NBA To Experiment With Cheap 4th Quarter Only Streaming Options
from the buzzer-beater dept
As entertainment streaming has officially become “a thing”, one leading to massive change in the entertainment landscape, many eyes still turn towards the professional sports leagues. That’s because live professional sports is now one of the last big bulwarks against cord-cutting. With that in mind, it’s interesting to watch the major sports leagues experiment in streaming, a process that began roughly five years ago in earnest. While Major League Baseball has long led the way, the other leagues are catching up. The NBA in 2014 negotiated a new broadcast deal with Disney and TNT, one in which the league insisted that streaming options be significantly expanded. In fact, 14% or more NBA games are now nationally televised on those networks, with streaming options that do not require cable.
While that sort of deal is to be applauded, it’s admittedly fairly vanilla. Put more broadcasts up on streaming services. There’s nothing too experimental about that. Especially compared with a new plan the NBA is kicking around for cheap streams of the last quarter of NBA games.

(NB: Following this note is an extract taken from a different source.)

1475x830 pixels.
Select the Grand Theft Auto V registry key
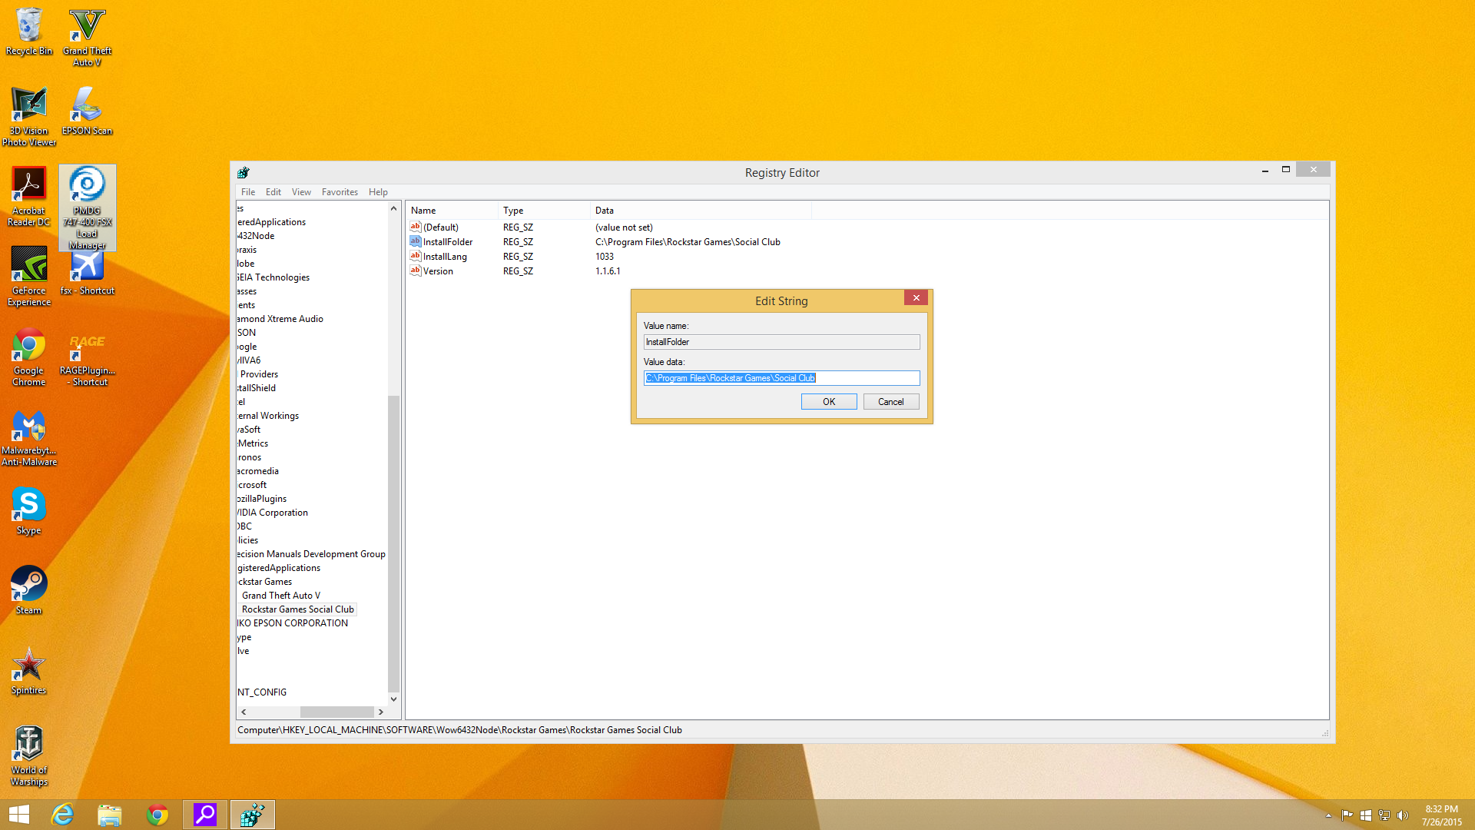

Now the NBA is testing another, obvious-when-you-think-about-it idea: letting fans watch the 4th quarter of a live, in-progress game for just 99 cents.
On Twitter, Vasu Kulkarni shared a screenshot of a notification sent by the NBA app. For less than a buck, he could hop in and stream the end of a game between the Miami Heat and Oklahoma City Thunder. The Verge has reached out to NBA Digital for more specifics on how many fans are being presented with this option. I haven’t seen other screenshots or instances of it, and it’s very possible that the price could change as the NBA tries to find a sweet spot. 99 cents seems like a good one, though. Presumably the usual annoyances with these things (i.e. blackouts for local teams) also apply here.

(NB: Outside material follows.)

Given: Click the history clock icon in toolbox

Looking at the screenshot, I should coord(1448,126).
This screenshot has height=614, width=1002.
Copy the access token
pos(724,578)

If those annoyances are indeed still in place with this option, it would be a massive mistake. The whole value in offering these cheap streaming options for the more thrilling moments of a basketball game — the end of it — is the ability to draw in the more casual fan to view more broadcasts. Cutting out the local teams, particularly when what’s considered a “local team” is so tortured and laughable for so many markets, undercuts that value at the kneecap. Regardless, it’s good to see a league with this much sway experimenting in this way.

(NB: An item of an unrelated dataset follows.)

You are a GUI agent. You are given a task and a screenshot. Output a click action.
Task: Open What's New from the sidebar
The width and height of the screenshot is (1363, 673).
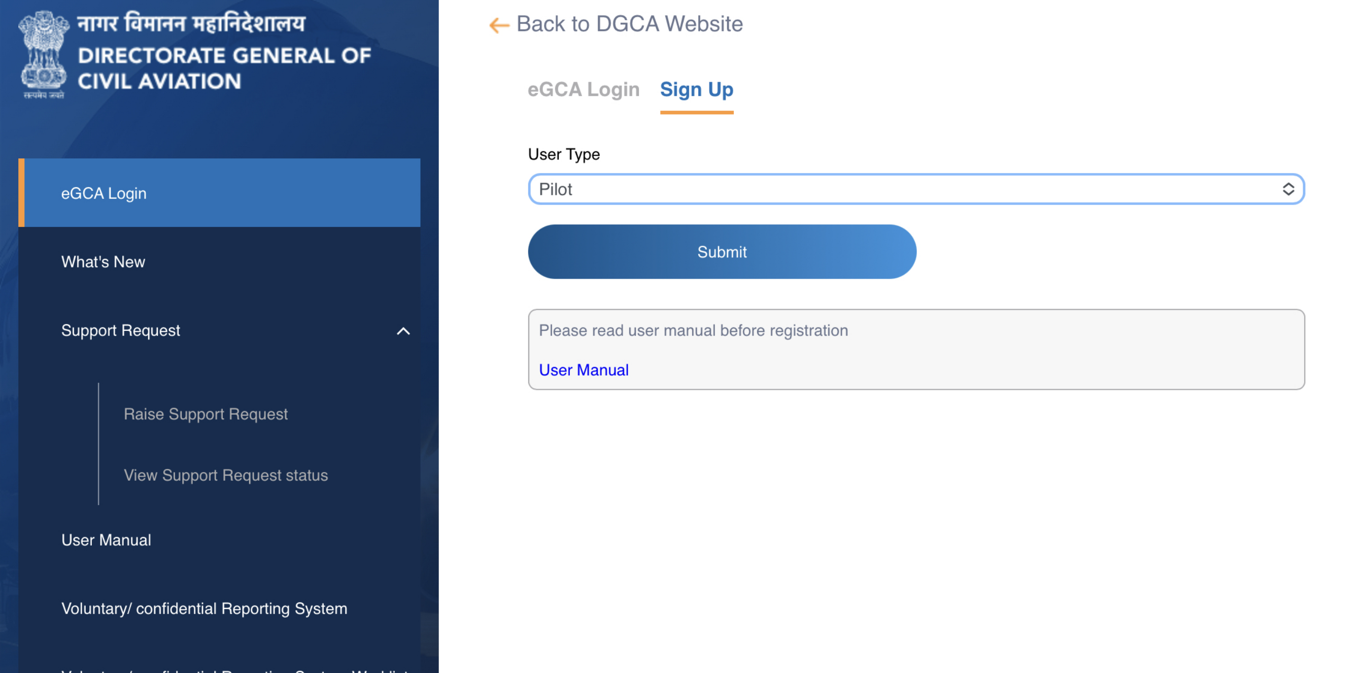pos(103,261)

According to Darren Rovell of ESPN, these experiments are unlikely to end merely with end-of-game sequences.
ESPN reporter Darren Rovell predicts that the NBA could turn micro-transactions into a “significant revenue stream” for fans who want to catch the pivotal ending moments of a game. It’s a tiny, tiny fraction of the price of a full League Pass subscription, so it’s a much easier sell for casual fans who would hesitate to fork out for the big package but have no issue paying 99 cents when they get a push notification about a close, high-stakes game. Silver also mentioned the possibility of these streams being offered when a player has a chance of breaking an all-time record or reaching other notable achievements.
As the Verge post notes, this is somewhat akin to the NFL’s RedZone channel, but you pay for what you want and nothing else. Hopefully the antiquated barriers come down along with this experiment and hopefully we’ll see more and more creative options put forth by the leagues as well. If nothing else, it should make some large cable providers start quaking, and that’s always fun.